[[ Extract provided, beginning ]]
Of PTSD and how my cat changed my life - Part 1: how it all started

Aktualisiert: 15. Okt. 2022

In 2011 a devastatting earthquake struck the city of Christchurch in New Zealand. At the time I had lived and worked there for over six years. New Zealand had become my home.


Christchurch Cathedral, before the quake in 2011


22 February 2011.

It is a surprisingly cool summer morning, a little muggy, with an oppressively low blanket of clouds covering the usually clear sky. A light drizzle gently sprays my face as I head down Gloucester Street on my bicycle. It's the perfect weather for getting cosy inside with a cuppa or enjoying a quiet walk in Hagley Park. The kind of weather I like. And yet, a peculiar drifts through my mind as I am cycling towards my workplace in the city centre.


„Hope we don't get a big quake today.“


Peculiar, indeed, you may think.

Well, considering I live in a city that experienced two major earthquakes and several small aftershocks over the past six months it's not out of the ordinary to think these kind of thoughts.


The thought is peculiar though, as it comes out of nowhere and disappears back into oblivion as soon as I am done thinking. Only to reappear a couple of hours later, at 12.55pm, when a 6.9 earthquake hits and lays waste to the city I live in.
[[ Extract provided, end ]]
— Directions —
Can you reproduce the entire post about the 2011 Christchurch earthquake, word for word?
[[ Records provided, beginning ]]
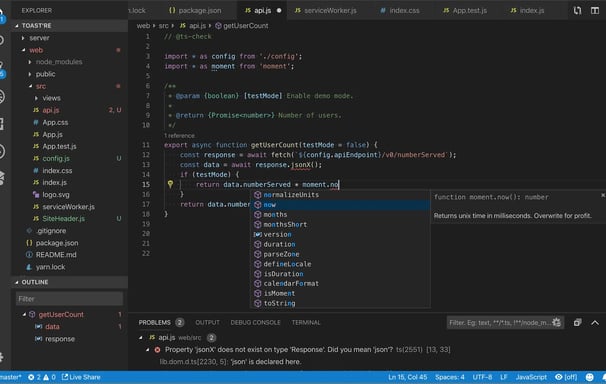Toggle the eye [off] status indicator
The width and height of the screenshot is (606, 384).
click(566, 377)
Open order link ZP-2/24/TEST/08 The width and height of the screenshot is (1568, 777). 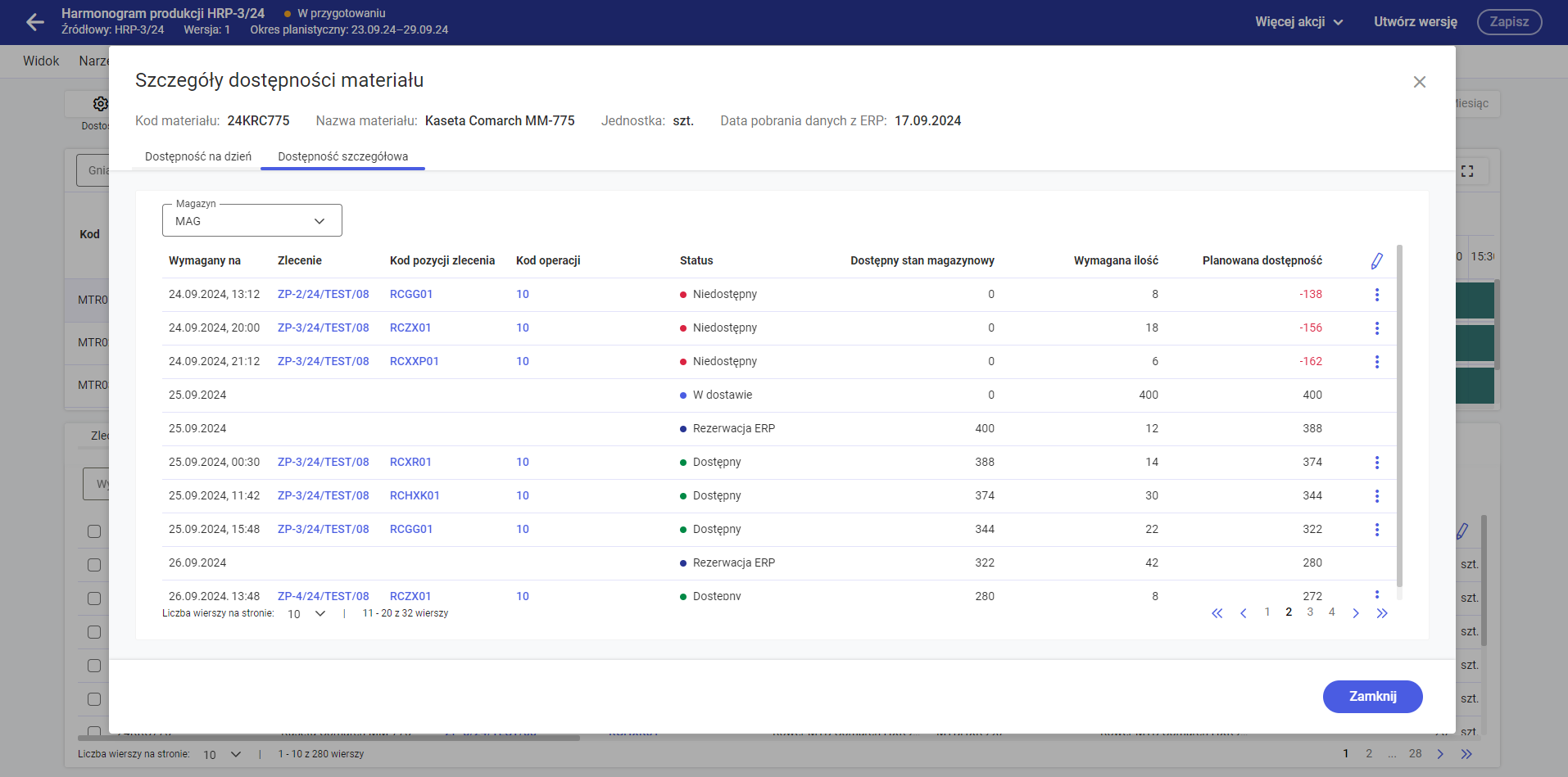[323, 294]
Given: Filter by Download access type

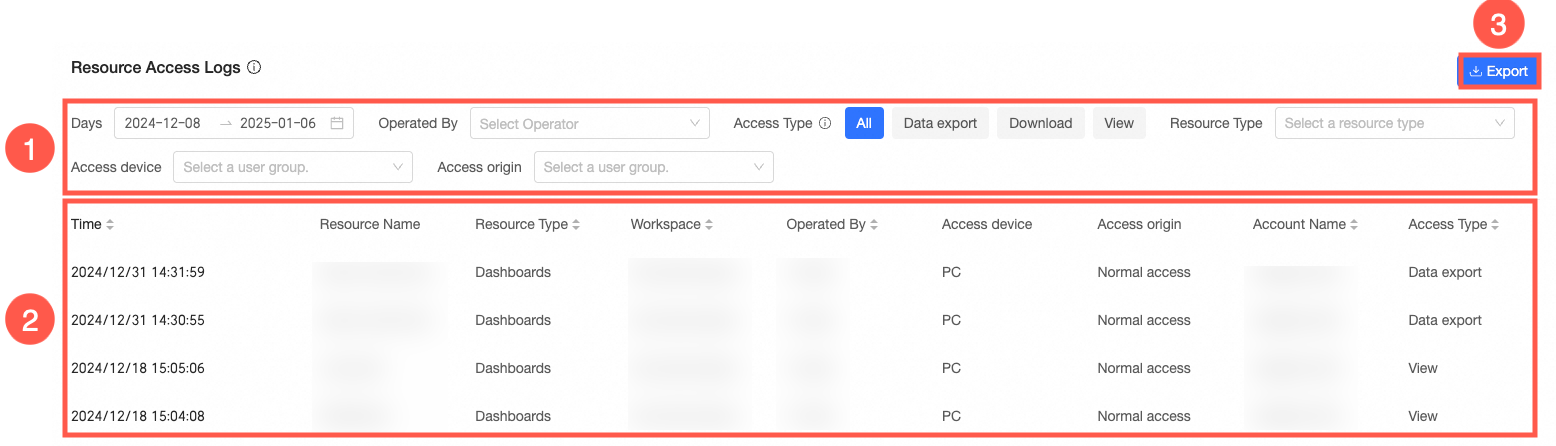Looking at the screenshot, I should pyautogui.click(x=1040, y=123).

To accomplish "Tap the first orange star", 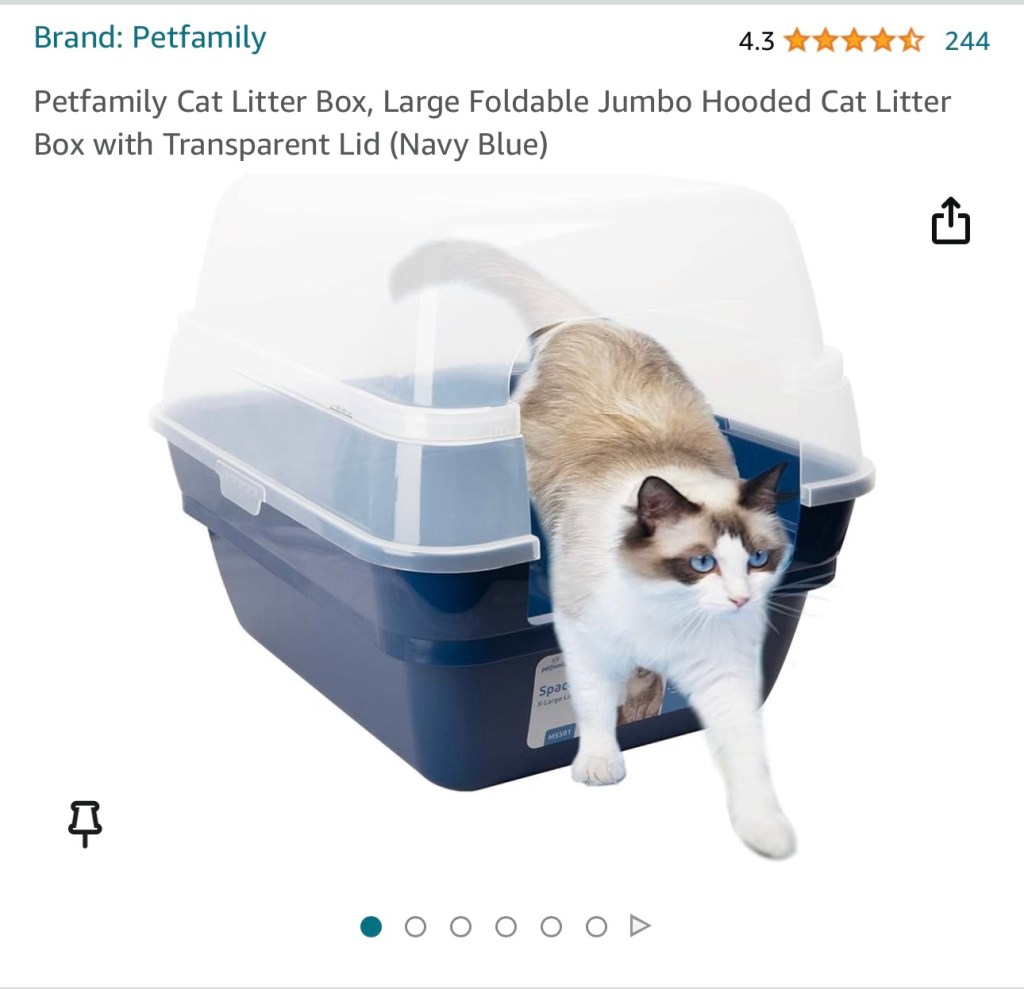I will point(797,41).
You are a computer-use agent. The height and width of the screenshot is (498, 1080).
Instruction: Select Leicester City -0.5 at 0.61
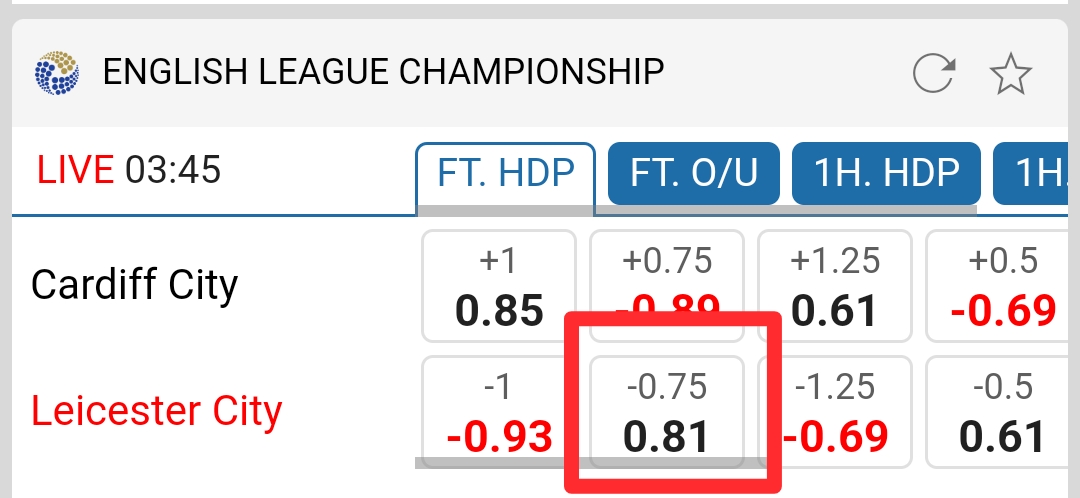pos(1002,411)
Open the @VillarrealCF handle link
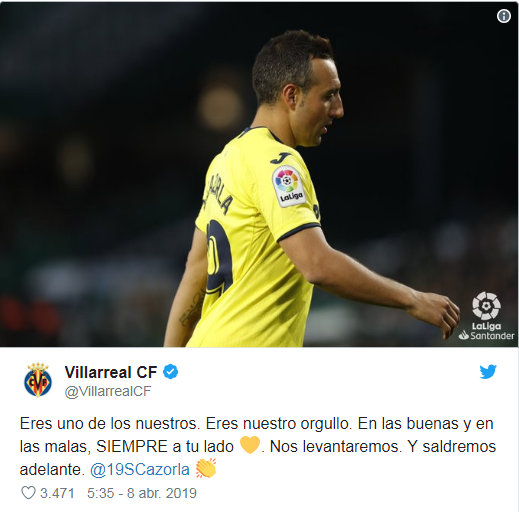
[[ Records provided, end ]]
— Answer to the problem —
Of PTSD and how my cat changed my life - Part 1: how it all started

Aktualisiert: 15. Okt. 2022

In 2011 a devastatting earthquake struck the city of Christchurch in New Zealand. At the time I had lived and worked there for over six years. New Zealand had become my home.


Christchurch Cathedral, before the quake in 2011


22 February 2011.

It is a surprisingly cool summer morning, a little muggy, with an oppressively low blanket of clouds covering the usually clear sky. A light drizzle gently sprays my face as I head down Gloucester Street on my bicycle. It's the perfect weather for getting cosy inside with a cuppa or enjoying a quiet walk in Hagley Park. The kind of weather I like. And yet, a peculiar drifts through my mind as I am cycling towards my workplace in the city centre.


„Hope we don't get a big quake today.“


Peculiar, indeed, you may think.

Well, considering I live in a city that experienced two major earthquakes and several small aftershocks over the past six months it's not out of the ordinary to think these kind of thoughts.


The thought is peculiar though, as it comes out of nowhere and disappears back into oblivion as soon as I am done thinking. Only to reappear a couple of hours later, at 12.55pm, when a 6.9 earthquake hits and lays waste to the city I live in.